Assignment:
Each entry is to be output as written, so that none is missing.

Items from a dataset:
* * * * *
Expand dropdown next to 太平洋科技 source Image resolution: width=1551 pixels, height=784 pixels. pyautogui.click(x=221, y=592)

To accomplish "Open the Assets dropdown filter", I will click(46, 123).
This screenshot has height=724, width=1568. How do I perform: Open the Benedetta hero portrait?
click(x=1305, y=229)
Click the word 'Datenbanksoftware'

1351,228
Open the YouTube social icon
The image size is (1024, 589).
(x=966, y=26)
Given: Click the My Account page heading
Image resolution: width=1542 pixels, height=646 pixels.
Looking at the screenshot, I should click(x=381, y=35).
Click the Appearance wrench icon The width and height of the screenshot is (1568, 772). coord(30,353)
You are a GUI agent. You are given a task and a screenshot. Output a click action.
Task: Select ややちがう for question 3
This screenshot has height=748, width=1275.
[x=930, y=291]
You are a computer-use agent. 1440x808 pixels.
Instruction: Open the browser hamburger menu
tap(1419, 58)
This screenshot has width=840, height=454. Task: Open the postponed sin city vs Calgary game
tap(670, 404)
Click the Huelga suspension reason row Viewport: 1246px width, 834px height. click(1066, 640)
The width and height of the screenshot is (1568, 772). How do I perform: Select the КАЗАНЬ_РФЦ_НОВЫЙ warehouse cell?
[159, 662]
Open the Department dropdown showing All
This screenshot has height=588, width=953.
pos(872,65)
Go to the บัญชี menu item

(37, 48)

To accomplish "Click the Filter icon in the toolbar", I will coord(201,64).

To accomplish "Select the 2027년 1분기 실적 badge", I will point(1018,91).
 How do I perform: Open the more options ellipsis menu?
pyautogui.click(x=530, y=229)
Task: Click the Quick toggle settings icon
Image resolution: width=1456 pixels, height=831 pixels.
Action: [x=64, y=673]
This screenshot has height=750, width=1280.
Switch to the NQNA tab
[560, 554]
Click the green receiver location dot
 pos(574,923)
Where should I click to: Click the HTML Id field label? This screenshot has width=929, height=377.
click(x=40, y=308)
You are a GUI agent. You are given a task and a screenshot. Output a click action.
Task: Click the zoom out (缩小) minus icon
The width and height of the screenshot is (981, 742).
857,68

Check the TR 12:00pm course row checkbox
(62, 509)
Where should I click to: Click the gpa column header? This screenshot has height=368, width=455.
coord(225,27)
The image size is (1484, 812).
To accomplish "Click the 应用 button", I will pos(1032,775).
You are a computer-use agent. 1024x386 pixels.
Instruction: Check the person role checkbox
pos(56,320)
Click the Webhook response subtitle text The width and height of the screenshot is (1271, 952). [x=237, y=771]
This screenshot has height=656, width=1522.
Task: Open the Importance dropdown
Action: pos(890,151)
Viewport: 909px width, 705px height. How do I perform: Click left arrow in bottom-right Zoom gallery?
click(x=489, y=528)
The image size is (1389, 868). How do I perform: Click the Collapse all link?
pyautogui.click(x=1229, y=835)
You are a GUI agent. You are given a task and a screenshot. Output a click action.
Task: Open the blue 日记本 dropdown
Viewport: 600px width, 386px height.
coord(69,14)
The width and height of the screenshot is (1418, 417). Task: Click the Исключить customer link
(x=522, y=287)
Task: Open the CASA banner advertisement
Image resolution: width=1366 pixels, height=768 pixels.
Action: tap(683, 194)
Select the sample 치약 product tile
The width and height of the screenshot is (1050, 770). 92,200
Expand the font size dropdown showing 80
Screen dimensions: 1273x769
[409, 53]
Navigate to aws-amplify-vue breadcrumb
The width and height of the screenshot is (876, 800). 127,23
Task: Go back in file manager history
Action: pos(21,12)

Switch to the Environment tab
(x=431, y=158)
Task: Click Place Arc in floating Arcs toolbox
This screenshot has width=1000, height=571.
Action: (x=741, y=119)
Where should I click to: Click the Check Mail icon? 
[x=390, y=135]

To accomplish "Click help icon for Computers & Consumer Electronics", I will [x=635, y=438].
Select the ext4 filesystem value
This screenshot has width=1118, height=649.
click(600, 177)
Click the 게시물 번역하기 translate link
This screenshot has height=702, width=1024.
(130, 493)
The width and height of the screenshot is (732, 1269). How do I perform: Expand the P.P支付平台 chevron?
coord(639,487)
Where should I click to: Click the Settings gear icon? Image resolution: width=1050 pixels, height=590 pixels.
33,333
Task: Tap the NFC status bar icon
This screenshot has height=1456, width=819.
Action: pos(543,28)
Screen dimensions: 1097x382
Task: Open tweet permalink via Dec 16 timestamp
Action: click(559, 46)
* * * * *
Written response:
Expand dropdown next to 太平洋科技 source Image resolution: width=1551 pixels, height=784 pixels. pyautogui.click(x=221, y=592)

To accomplish "Open the Assets dropdown filter", I will click(46, 123).
This screenshot has height=724, width=1568. How do I perform: Open the Benedetta hero portrait?
click(x=1305, y=229)
Click the word 'Datenbanksoftware'

1351,228
Open the YouTube social icon
The image size is (1024, 589).
(x=966, y=26)
Given: Click the My Account page heading
Image resolution: width=1542 pixels, height=646 pixels.
Looking at the screenshot, I should click(x=381, y=35).
Click the Appearance wrench icon The width and height of the screenshot is (1568, 772). coord(30,353)
You are a GUI agent. You are given a task and a screenshot. Output a click action.
Task: Select ややちがう for question 3
This screenshot has height=748, width=1275.
[x=930, y=291]
You are a computer-use agent. 1440x808 pixels.
Instruction: Open the browser hamburger menu
tap(1419, 58)
This screenshot has width=840, height=454. Task: Open the postponed sin city vs Calgary game
tap(670, 404)
Click the Huelga suspension reason row Viewport: 1246px width, 834px height. click(1066, 640)
The width and height of the screenshot is (1568, 772). How do I perform: Select the КАЗАНЬ_РФЦ_НОВЫЙ warehouse cell?
[159, 662]
Open the Department dropdown showing All
This screenshot has height=588, width=953.
pos(872,65)
Go to the บัญชี menu item

(37, 48)

To accomplish "Click the Filter icon in the toolbar", I will coord(201,64).

To accomplish "Select the 2027년 1분기 실적 badge", I will point(1018,91).
 How do I perform: Open the more options ellipsis menu?
pyautogui.click(x=530, y=229)
Task: Click the Quick toggle settings icon
Image resolution: width=1456 pixels, height=831 pixels.
Action: [x=64, y=673]
This screenshot has height=750, width=1280.
Switch to the NQNA tab
[560, 554]
Click the green receiver location dot
 pos(574,923)
Where should I click to: Click the HTML Id field label? This screenshot has width=929, height=377.
click(x=40, y=308)
You are a GUI agent. You are given a task and a screenshot. Output a click action.
Task: Click the zoom out (缩小) minus icon
The width and height of the screenshot is (981, 742).
857,68

Check the TR 12:00pm course row checkbox
(62, 509)
Where should I click to: Click the gpa column header? This screenshot has height=368, width=455.
coord(225,27)
The image size is (1484, 812).
To accomplish "Click the 应用 button", I will pos(1032,775).
You are a computer-use agent. 1024x386 pixels.
Instruction: Check the person role checkbox
pos(56,320)
Click the Webhook response subtitle text The width and height of the screenshot is (1271, 952). [x=237, y=771]
This screenshot has height=656, width=1522.
Task: Open the Importance dropdown
Action: pos(890,151)
Viewport: 909px width, 705px height. How do I perform: Click left arrow in bottom-right Zoom gallery?
click(x=489, y=528)
The image size is (1389, 868). How do I perform: Click the Collapse all link?
pyautogui.click(x=1229, y=835)
You are a GUI agent. You are given a task and a screenshot. Output a click action.
Task: Open the blue 日记本 dropdown
Viewport: 600px width, 386px height.
coord(69,14)
The width and height of the screenshot is (1418, 417). Task: Click the Исключить customer link
(x=522, y=287)
Task: Open the CASA banner advertisement
Image resolution: width=1366 pixels, height=768 pixels.
Action: tap(683, 194)
Select the sample 치약 product tile
The width and height of the screenshot is (1050, 770). 92,200
Expand the font size dropdown showing 80
Screen dimensions: 1273x769
[409, 53]
Navigate to aws-amplify-vue breadcrumb
The width and height of the screenshot is (876, 800). 127,23
Task: Go back in file manager history
Action: pos(21,12)

Switch to the Environment tab
(x=431, y=158)
Task: Click Place Arc in floating Arcs toolbox
This screenshot has width=1000, height=571.
Action: (x=741, y=119)
Where should I click to: Click the Check Mail icon? 
[x=390, y=135]

To accomplish "Click help icon for Computers & Consumer Electronics", I will [x=635, y=438].
Select the ext4 filesystem value
This screenshot has width=1118, height=649.
click(600, 177)
Click the 게시물 번역하기 translate link
This screenshot has height=702, width=1024.
(130, 493)
The width and height of the screenshot is (732, 1269). How do I perform: Expand the P.P支付平台 chevron?
coord(639,487)
Where should I click to: Click the Settings gear icon? Image resolution: width=1050 pixels, height=590 pixels.
33,333
Task: Tap the NFC status bar icon
This screenshot has height=1456, width=819.
Action: pos(543,28)
Screen dimensions: 1097x382
Task: Open tweet permalink via Dec 16 timestamp
Action: click(559, 46)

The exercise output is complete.